Court Rejects Dismissal Motion in Concord v. Anthropic

adminIn The Loop5 days ago21 Views


Concord v. Anthropic dismissal motion

Photo Credit: Markus Spiske

Let the years-running Concord v. Anthropic tug of war continue: A federal judge has denied the AI giant’s latest motion to toss the major music publishers’ copyright suit. Meanwhile, the litigants “have lost the ability to” effectively manage discovery, per the court.

Judge Eumi Lee rejected Anthropic’s dismissal push yesterday, six months and change after granting a separate motion to dismiss. The latter made way for an amended complaint – a second amended action also appears to be on the way – that’s evidently faring better in the face of the Claude developer’s arguments.

Beginning on the contributory infringement side, the court reiterated that it “must accept the Publishers’ non-conclusory allegations as true” at the motion to dismiss stage.

And in the judge’s view, the plaintiffs, in emphasizing Anthropic’s implementation of Claude guardrails, “have pled a plausible claim” about the company’s possible knowledge of users’ alleged lyrics infringement via the chatbot’s outputs.

Shifting to the vicarious infringement claim – which survived the initial dismissal motion – Judge Lee once again determined that the publishers effectively “allege more than a financial interest in copyright infringement generally.”

“Instead,” the court explained, “Publishers allege that Anthropic directly benefits from the infringement of Publishers’ works specifically, as required by the case law. … Moreover, it is plausible that the availability of Publishers’ lyrics draws customers to use Claude because, as Publishers contend, Claude would not be as popular and valuable as it is but for ‘the substantial underlying text corpus that includes Publishers’ copyrighted lyrics.’”

Finally, regarding Anthropic’s alleged removal of copyright management information in violation of the DMCA, “the Court infers that Anthropic had a reasonable basis to know that its intentional removal of CMI from the datasets used to train Claude would conceal its alleged infringement.”

“Thus, it is undisputed, for purposes of this motion, that Anthropic distributed Publishers’ lyrics without including CMI,” the court indicated. “The critical question is whether Anthropic did so while knowing, or having a reasonable basis to know, that it would conceal its own infringement.”

As for where the case goes from here, following a venue change, some legal-citation AI hallucinations, and other twists, a trial is still a ways off.

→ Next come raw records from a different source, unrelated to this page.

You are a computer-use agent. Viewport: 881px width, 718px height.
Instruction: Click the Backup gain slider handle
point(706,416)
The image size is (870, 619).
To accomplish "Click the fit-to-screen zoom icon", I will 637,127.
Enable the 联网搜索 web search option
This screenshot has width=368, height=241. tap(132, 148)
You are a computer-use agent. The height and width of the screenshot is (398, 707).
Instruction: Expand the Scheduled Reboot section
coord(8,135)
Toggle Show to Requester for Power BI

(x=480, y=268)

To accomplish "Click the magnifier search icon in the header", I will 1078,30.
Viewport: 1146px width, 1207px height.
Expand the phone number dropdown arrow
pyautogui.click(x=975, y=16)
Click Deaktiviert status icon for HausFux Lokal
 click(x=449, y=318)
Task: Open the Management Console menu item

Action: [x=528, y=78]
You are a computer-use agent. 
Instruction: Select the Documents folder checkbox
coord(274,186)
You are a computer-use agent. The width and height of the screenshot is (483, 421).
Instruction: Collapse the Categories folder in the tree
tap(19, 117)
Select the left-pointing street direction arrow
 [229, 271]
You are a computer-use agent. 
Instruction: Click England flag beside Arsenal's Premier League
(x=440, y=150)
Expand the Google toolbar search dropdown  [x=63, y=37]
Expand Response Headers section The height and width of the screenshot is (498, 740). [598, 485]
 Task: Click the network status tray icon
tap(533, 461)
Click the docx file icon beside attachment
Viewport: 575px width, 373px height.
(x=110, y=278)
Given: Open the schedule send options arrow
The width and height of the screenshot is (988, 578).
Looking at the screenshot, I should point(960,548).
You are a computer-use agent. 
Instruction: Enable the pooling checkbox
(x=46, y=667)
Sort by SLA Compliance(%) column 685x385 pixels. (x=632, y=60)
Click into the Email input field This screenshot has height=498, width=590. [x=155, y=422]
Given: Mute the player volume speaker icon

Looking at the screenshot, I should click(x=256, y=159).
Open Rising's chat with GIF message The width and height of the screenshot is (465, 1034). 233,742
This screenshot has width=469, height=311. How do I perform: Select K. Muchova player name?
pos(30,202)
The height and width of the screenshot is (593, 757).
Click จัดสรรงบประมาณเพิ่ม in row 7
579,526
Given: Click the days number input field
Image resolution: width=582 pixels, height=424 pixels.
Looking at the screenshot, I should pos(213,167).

Most immediately, the parties are set to appear at a discovery hearing this Friday; apparently, the marathon process isn’t going very well, and the participating attorneys must therefore “be prepared to remain at court the entire business day.”

The litigants “have lost the ability to [handle the] management [of] discovery in an efficient manner” and will have “to show cause as to why both sides should not be sanctioned” during the hearing, Magistrate Judge Susan van Keulen wrote in an order dated Sunday, October 5th.

Besides the discovery debacle, the publishers’ aforementioned desire to file another amended suit is worth keeping in mind.

Amid a growing focus on how AI developers secured protected materials for training – not necessarily the training process itself – the filing companies in August said they would add claims “based on new evidence” regarding Anthropic’s alleged “use of BitTorrent to download and upload…works without authorization.”

Also in August, the publishers and the AI developer jointly requested and received an amended scheduling order that, among other things, tentatively teed up a trial for September 28th, 2026.